Há aproximadamente um ano, durante uma operação da Polícia Judiciária (PJ) na casa dos líderes romenos de uma rede de tráfico de seres humanos, que operava a partir de Cuba, no Alentejo, foram descobertos registros detalhados dos trabalhadores explorados. Esses registros incluíam listas de nomes e as horas diárias que cada um passava a trabalhar na agricultura. Alguns eram simplesmente identificados como “negrii”, que significa “negros” em português. Isso resumia, em uma palavra, o que eles representavam para a rede: escravos que permitiram à organização faturar mais de €7,7 milhões em cinco anos, sem pagar impostos como o IVA, IRC ou contribuições à Segurança Social.

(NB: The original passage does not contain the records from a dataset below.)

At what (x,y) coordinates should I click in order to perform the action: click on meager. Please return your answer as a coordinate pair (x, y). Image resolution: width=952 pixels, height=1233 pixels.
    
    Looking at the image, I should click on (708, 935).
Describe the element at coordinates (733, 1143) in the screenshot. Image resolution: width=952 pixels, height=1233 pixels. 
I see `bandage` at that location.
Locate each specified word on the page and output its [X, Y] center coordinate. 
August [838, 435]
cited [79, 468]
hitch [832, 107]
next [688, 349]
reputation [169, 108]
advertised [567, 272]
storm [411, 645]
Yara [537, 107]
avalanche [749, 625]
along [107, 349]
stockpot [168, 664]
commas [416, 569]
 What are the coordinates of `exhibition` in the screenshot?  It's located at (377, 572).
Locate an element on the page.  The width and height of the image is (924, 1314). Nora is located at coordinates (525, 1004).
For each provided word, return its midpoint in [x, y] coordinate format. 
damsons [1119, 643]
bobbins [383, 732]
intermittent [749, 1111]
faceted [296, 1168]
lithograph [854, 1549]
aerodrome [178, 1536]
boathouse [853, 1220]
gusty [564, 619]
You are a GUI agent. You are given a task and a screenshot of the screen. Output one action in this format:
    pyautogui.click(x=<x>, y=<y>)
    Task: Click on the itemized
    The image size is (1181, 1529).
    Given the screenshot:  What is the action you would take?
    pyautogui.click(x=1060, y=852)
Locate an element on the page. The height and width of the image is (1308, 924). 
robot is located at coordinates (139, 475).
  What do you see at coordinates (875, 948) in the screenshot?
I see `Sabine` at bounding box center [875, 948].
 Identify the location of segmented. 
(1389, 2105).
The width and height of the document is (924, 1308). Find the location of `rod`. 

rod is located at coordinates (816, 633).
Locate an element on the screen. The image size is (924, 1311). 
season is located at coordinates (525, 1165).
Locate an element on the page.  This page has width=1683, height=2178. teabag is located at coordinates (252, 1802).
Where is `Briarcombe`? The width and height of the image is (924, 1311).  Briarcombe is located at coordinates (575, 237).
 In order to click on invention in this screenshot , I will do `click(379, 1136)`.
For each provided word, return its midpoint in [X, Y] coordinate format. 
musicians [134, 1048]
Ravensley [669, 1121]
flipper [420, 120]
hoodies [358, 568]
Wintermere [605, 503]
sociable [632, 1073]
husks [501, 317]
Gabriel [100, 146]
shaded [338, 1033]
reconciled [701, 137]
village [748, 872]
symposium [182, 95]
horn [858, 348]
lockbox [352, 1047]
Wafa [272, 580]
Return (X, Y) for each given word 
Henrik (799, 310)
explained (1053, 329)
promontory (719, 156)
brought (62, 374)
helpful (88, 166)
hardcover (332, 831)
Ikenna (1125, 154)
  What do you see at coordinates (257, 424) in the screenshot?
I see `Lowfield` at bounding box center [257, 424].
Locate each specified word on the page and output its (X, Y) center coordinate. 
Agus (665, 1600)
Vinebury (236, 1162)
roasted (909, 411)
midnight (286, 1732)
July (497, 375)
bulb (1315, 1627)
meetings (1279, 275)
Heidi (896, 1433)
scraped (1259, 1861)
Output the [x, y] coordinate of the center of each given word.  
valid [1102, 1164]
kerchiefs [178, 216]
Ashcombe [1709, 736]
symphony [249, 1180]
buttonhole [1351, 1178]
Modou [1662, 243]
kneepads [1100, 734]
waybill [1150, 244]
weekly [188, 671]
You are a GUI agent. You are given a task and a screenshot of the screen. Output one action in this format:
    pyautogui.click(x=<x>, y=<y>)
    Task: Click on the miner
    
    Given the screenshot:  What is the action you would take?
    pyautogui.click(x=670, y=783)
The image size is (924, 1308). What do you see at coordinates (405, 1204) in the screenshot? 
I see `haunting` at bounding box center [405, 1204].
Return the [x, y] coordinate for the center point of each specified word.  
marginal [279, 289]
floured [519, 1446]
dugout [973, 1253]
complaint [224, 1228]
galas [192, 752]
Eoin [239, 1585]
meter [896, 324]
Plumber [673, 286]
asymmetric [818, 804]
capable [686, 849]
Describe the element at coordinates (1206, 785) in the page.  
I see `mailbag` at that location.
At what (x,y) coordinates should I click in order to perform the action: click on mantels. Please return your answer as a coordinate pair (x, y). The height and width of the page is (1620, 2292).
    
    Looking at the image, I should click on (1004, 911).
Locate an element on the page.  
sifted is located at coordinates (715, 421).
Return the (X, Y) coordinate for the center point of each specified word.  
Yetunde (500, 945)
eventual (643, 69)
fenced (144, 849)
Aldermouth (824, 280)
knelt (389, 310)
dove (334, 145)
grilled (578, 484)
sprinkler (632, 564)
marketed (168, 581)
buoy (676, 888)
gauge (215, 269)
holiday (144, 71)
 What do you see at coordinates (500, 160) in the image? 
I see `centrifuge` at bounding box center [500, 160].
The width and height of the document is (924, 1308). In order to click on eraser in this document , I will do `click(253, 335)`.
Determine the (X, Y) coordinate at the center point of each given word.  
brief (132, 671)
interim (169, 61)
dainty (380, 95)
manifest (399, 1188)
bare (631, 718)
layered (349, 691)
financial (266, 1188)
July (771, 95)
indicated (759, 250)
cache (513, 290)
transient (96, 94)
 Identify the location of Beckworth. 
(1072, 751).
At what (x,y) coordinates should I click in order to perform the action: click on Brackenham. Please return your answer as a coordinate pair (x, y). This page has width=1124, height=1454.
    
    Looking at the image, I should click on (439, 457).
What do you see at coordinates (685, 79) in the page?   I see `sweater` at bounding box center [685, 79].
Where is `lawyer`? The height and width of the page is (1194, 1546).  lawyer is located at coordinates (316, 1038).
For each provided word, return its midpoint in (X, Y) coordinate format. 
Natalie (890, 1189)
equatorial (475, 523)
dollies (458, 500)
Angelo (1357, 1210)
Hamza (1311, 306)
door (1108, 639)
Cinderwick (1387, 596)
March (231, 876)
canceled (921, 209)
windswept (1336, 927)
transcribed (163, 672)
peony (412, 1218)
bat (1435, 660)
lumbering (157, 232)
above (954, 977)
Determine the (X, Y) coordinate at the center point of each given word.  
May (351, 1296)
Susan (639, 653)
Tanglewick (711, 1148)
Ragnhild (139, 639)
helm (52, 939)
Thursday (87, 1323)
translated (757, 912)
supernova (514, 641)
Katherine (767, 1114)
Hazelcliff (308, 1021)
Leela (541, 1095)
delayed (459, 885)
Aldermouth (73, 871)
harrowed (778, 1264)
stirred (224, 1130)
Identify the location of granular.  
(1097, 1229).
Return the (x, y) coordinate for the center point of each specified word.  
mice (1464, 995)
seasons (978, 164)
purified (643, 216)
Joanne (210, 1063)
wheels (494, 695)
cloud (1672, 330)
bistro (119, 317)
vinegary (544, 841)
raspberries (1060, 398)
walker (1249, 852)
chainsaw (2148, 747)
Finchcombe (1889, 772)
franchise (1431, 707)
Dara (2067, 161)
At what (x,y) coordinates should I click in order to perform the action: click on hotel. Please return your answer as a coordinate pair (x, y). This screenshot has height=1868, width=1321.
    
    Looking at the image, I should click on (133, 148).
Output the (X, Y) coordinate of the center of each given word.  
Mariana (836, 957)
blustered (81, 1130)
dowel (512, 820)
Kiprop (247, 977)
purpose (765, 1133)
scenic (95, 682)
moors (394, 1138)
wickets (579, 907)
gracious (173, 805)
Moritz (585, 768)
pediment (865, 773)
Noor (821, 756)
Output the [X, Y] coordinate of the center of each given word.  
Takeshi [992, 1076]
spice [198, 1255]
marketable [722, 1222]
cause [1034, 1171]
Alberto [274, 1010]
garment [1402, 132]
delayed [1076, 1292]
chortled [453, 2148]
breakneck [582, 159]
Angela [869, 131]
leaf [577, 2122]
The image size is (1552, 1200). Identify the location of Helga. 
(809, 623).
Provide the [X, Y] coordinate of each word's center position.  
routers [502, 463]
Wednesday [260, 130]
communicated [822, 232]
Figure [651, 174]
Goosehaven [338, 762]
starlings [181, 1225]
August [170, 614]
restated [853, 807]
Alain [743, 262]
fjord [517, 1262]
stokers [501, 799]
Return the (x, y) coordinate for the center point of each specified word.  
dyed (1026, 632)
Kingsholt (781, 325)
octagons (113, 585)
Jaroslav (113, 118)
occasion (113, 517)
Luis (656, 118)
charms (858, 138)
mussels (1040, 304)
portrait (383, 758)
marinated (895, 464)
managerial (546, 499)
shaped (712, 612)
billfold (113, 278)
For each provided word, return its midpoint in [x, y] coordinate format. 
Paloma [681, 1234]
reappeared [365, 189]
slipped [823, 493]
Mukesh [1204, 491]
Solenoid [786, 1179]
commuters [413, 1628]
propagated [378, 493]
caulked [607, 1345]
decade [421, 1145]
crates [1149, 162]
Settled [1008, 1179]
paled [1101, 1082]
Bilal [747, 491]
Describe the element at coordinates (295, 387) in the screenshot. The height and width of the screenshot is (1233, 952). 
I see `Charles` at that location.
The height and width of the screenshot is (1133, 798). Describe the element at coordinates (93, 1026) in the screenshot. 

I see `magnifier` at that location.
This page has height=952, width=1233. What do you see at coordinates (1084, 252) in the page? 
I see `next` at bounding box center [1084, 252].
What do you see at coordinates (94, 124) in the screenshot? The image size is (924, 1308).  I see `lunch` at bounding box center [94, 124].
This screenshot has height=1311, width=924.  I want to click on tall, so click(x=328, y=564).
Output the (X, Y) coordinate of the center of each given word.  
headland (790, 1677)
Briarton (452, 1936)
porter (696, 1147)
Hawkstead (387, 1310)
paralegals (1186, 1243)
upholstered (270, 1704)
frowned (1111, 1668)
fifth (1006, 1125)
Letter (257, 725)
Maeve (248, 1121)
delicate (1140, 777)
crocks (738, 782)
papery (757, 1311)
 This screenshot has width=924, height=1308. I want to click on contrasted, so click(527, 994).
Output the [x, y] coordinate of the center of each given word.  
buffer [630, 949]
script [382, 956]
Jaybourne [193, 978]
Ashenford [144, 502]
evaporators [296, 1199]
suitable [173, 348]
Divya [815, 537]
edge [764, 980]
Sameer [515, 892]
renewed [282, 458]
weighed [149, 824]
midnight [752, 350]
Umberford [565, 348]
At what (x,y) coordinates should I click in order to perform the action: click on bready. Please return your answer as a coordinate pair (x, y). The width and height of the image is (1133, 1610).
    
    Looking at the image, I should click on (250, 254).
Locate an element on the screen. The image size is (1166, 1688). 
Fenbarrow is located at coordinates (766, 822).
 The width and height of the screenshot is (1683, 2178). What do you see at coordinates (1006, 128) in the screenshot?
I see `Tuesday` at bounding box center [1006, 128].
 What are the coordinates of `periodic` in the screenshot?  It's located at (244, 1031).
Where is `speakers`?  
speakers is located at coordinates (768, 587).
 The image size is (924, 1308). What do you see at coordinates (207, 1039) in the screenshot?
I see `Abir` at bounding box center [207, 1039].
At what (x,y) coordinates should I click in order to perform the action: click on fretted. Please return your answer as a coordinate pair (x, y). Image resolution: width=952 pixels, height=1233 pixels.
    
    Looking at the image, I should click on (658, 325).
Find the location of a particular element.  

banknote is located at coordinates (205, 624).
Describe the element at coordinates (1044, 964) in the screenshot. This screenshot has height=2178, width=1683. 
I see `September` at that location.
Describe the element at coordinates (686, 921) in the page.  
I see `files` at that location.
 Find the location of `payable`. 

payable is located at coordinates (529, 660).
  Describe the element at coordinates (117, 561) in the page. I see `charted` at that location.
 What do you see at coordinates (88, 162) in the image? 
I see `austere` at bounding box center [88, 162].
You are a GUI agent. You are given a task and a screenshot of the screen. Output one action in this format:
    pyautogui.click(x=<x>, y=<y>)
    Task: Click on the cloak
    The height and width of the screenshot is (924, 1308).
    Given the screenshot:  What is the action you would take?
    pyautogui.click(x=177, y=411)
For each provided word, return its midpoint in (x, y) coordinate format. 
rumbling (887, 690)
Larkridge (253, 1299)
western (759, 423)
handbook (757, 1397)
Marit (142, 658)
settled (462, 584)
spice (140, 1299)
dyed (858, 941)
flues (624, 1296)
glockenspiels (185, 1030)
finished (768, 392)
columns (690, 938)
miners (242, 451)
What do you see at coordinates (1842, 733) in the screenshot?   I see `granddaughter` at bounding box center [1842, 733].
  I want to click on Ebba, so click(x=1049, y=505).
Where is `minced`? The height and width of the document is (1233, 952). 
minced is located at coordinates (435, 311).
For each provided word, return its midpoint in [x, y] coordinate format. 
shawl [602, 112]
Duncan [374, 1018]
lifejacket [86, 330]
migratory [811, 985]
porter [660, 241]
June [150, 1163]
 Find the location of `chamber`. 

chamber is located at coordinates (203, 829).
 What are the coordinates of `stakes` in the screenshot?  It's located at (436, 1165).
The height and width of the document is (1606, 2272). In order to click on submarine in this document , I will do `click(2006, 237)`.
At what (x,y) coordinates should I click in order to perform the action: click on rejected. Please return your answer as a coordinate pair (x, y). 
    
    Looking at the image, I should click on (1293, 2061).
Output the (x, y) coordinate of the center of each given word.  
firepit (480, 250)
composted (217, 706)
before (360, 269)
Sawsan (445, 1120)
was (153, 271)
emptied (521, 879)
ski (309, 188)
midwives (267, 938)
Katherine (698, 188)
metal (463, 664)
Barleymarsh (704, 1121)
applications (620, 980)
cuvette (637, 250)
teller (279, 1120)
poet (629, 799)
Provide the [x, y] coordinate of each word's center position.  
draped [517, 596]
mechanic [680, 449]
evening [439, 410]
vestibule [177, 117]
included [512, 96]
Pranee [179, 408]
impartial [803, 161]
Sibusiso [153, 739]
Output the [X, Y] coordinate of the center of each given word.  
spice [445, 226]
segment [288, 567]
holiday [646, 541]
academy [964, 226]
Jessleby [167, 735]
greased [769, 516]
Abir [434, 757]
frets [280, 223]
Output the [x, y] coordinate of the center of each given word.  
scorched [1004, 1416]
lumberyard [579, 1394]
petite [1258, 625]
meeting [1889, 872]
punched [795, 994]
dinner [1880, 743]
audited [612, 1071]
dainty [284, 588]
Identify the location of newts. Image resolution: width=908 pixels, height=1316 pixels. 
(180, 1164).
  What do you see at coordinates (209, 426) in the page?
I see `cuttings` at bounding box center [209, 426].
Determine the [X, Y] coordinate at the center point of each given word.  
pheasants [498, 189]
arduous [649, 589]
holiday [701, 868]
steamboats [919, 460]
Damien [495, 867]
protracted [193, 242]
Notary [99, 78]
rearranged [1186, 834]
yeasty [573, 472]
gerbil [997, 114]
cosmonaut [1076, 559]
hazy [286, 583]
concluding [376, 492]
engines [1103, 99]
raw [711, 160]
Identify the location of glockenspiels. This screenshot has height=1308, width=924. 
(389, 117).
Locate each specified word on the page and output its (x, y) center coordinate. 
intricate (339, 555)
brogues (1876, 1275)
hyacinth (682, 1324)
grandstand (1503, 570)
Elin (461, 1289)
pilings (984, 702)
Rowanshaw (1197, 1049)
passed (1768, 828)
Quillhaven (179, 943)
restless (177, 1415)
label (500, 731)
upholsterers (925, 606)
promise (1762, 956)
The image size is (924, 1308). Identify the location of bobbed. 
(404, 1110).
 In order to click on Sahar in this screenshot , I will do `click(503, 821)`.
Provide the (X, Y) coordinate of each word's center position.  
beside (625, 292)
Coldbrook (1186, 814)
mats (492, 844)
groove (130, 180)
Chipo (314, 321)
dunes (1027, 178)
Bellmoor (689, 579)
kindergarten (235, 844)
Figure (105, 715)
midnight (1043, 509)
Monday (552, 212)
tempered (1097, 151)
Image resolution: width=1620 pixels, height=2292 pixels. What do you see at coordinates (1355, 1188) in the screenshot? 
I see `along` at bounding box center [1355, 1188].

Os detalhes deste caso foram revelados na acusação recentemente divulgada, que resultou de uma investigação liderada pelo Departamento de Investigação e Ação Penal (DIAP) de Lisboa, em colaboração com a Unidade Nacional de Contraterrorismo da PJ. No total, 51 arguidos, incluindo 41 indivíduos e 10 empresas, foram acusados por associação criminosa, tráfico de seres humanos e branqueamento de capitais, com 26 arguidos em prisão preventiva.
Esta operação representou uma das maiores ações de combate à exploração de trabalhadores agrícolas no Alentejo, envolvendo cerca de 400 inspetores em cinquenta buscas. A rede era altamente organizada, hierarquizada e multinacional, com presença em pelo menos 14 localidades do Baixo Alentejo e envolvimento de diversos grupos étnicos, incluindo romenos, portugueses, moldavos, indianos, guineenses e ucranianos.
A investigação revelou que os líderes da rede eram dois cidadãos romenos que recrutavam concidadãos com ligações familiares para a sua organização. A rede operava com três grupos distintos, que se encarregavam de tarefas específicas, vítimas e lucros. Além dos trabalhadores, a organização envolvia colaboradores asiáticos, africanos e portugueses, cada um com funções específicas. O “escritório” informal da organização estava localizado no Café Gazela, em Beja.
Embora a acusação se baseie na identificação de 55 vítimas, a documentação e informações recolhidas durante a investigação sugerem que o número de trabalhadores explorados poderia chegar a milhares, incluindo timorenses, romenos, moldavos, indianos, ucranianos, paquistaneses e senegaleses. No dia da operação policial, em 23 de novembro de 2022, foram identificadas 457 pessoas em condições deploráveis, com três delas precisando de assistência médica.
As vítimas eram atraídas com a promessa de empregos nas explorações agrícolas portuguesas, com a oferta de bons salários, alojamento adequado e boas condições de trabalho. No entanto, a realidade era muito diferente. Elas eram forçadas a trabalhar longas horas por um salário mínimo, viviam em condições degradantes e eram submetidas a ameaças físicas e psicológicas.
Os trabalhadores eram transportados para Portugal por várias rotas, incluindo voos e viagens terrestres em carrinhas ou camionetas. A maioria dos imigrantes era angariada em Portugal por intermediários asiáticos.
O despacho de acusação revela ainda detalhes chocantes sobre as condições de vida dos trabalhadores explorados, incluindo casas superlotadas, falta de higiene, fome e pagamento inadequado. Os protestos e reivindicações eram reprimidos com ameaças e violência física. A rede também contava com a cumplicidade de empresas fictícias e uma solicitadora portuguesa para facilitar o tráfico de trabalhadores.
Apesar das dificuldades e dos riscos, alguns trabalhadores conseguiram escapar ou serem resgatados por autoridades locais. O caso revela a extensão da exploração de trabalhadores em Portugal e a importância de combater esse tipo de crime de forma rigorosa.